El parcial levantamiento del secreto del sumario Gürtel deja claro que ya no se trata de información filtrada a la prensa como producto de una conspiración urdida por el PSOE con la complicidad de periodistas, policías y jueces, sino de la instrucción de un caso basado en hechos considerados delictivos que afecta a militantes y cargos públicos del Partido Popular, entre ellos al presidente y diputados de la Comunidad de Valencia, a alcaldes y diputados autonómicos de la Comunidad de Madrid, y que se extiende a las de Castilla-León y Galicia. Lo que empezó con unas dádivas a cargos públicos que los jueces valencianos no consideraron delitos y con la presunta concesión de contratos a dedo a empresas dirigidas por Francisco Correa, se ha revelado una tupida trama de cohechos y favores que apunta a la financiación irregular del Partido Popular, ya que su senador y tesorero, Luís Bárcenas, aparece entre los más de sesenta imputados.
El caso Gürtel se suma, y culmina por su magnitud, a la larga lista de casos de corrupción que salpican al PP a lo largo y a lo ancho del país: en Baleares, durante el mandato de Matas (casos Palma-Arena, Andratx), en Madrid capital y en otros municipios de la provincia y en el Gobierno de la Comunidad, con otros casos aparte de Gürtel, en Murcia, en Castellón, en Canarias (en Telde y Mogán), en Benidorm, Alicante, Orihuela y Torrevieja y en otros lugares, donde alcaldes y concejales aparecen implicados en irregularidades, muchas de ellas derivadas de la recalificación de terrenos.
Utilizando y agigantando los casos de corrupción descubiertos en los primeros gobiernos del PSOE, incluso poniendo en riesgo la estabilidad del Estado, como reconoció José María Ansón, que fue uno de los muñidores de la operación de acoso y derribo de González, el PP llegó a la Moncloa, en 1996, agitando la bandera de la regeneración política.
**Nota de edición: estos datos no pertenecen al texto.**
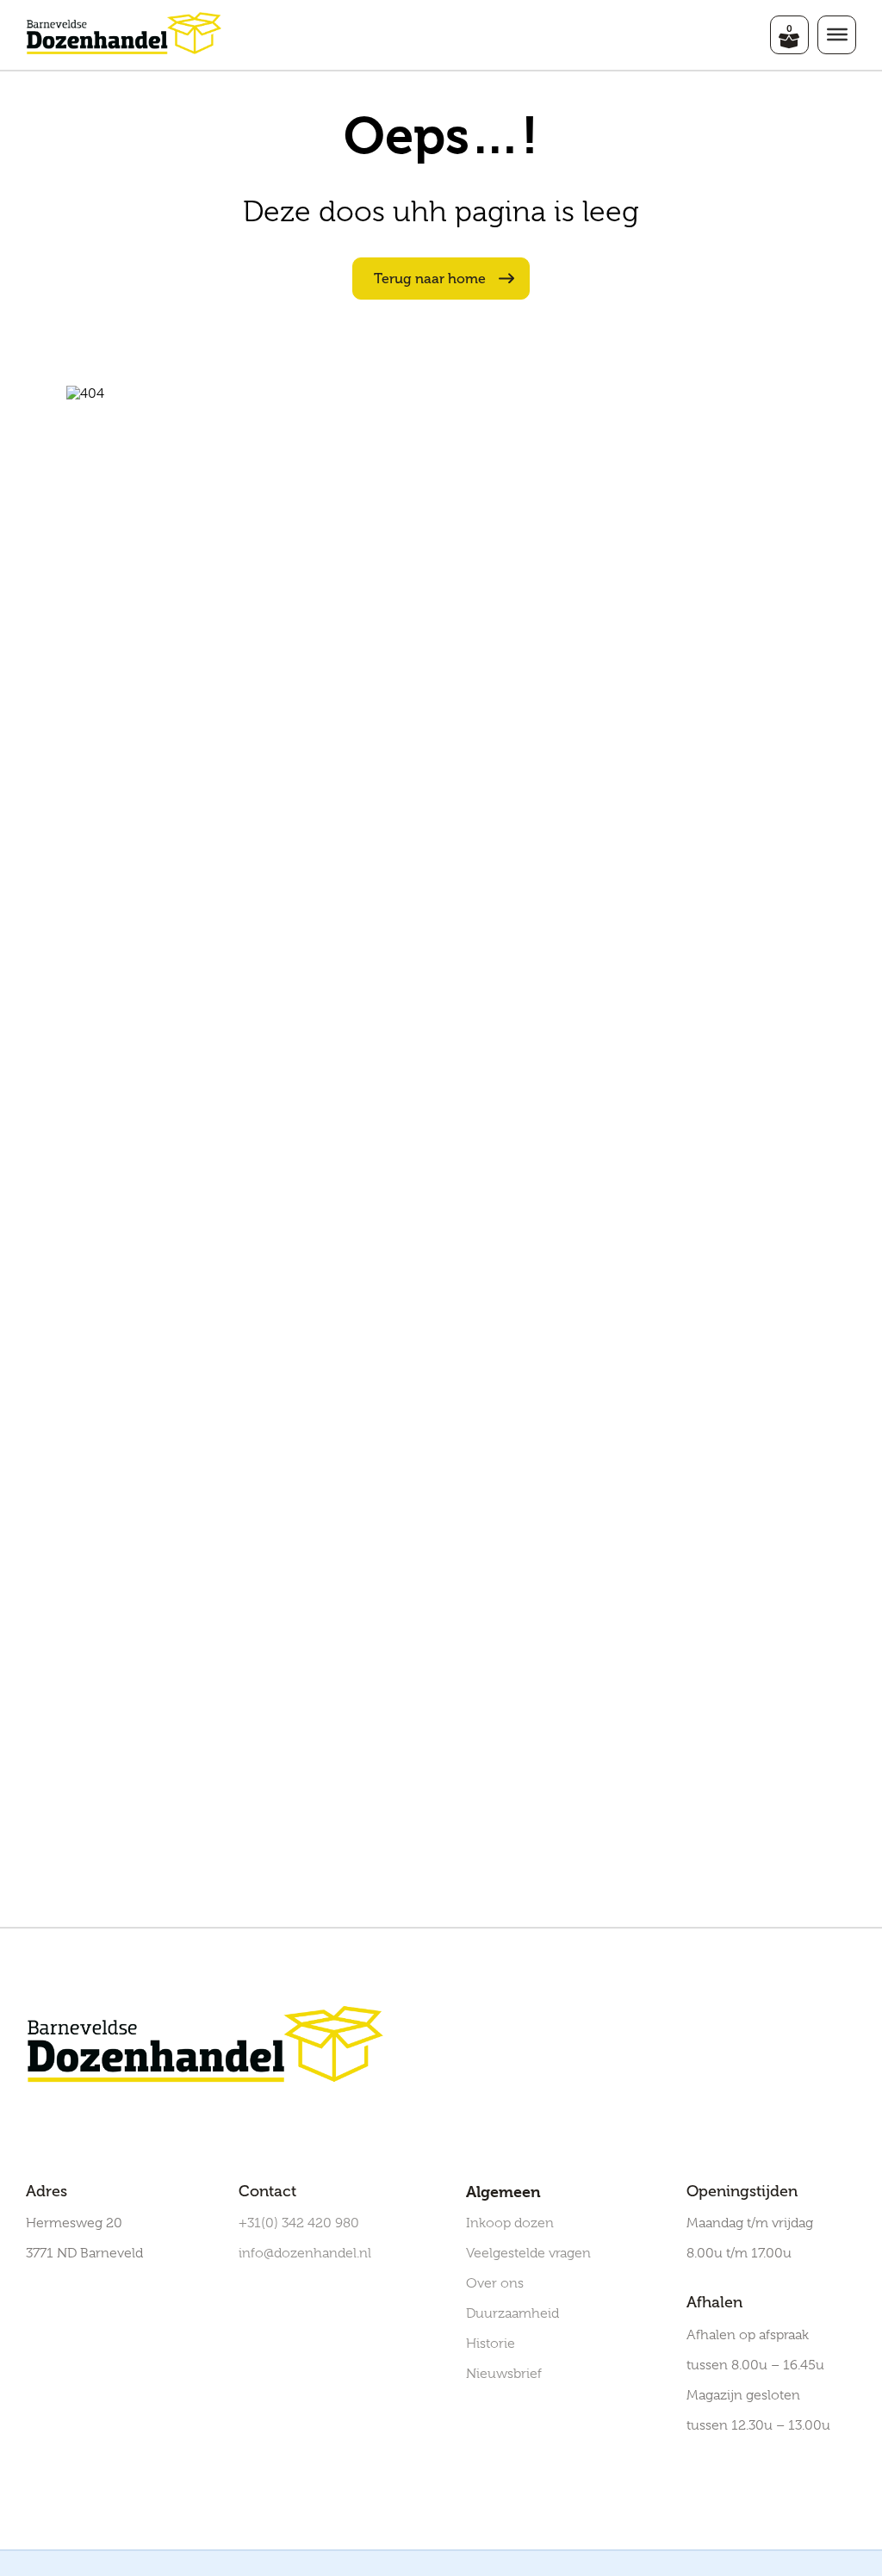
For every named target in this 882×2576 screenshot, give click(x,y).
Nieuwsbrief (504, 2373)
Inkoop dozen (510, 2223)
Y Aznar, a cuyos mandatos se remontan las andanzas de Correa y el Bigotes, dijo entonces que el PP era un partido incompatible con la corrupción, pero lo que parece es que, allí donde encuentra una holgada mayoría, su opaca forma de gobernar es incompatible con la honradez.
Con esta derecha el Gobierno no puede contar para corregir las disfunciones más graves del modelo y acercarnos a los parámetros de nuestros países homólogos en Europa, mucho menos para equilibrar el sistema y transferir renta a los más desfavorecidos, ni para acometer cambios de tipo institucional que ya son necesarios (reforma de la Constitución, de la Ley de Partidos, de la Ley Electoral, de la enseñanza…), ni, por la razones aducidas, tampoco parece capaz de emprenderlas con el concurso de ocasionales aliados. Así tenemos que ante urgentes problemas económicos que resolver y políticos que abordar, ninguno de los dos grandes partidos está a la altura de lo que exigen las circunstancias. Somos el enfermo de Europa, lo cual no es bueno, pero nos faltan los buenos doctores, y eso es peor.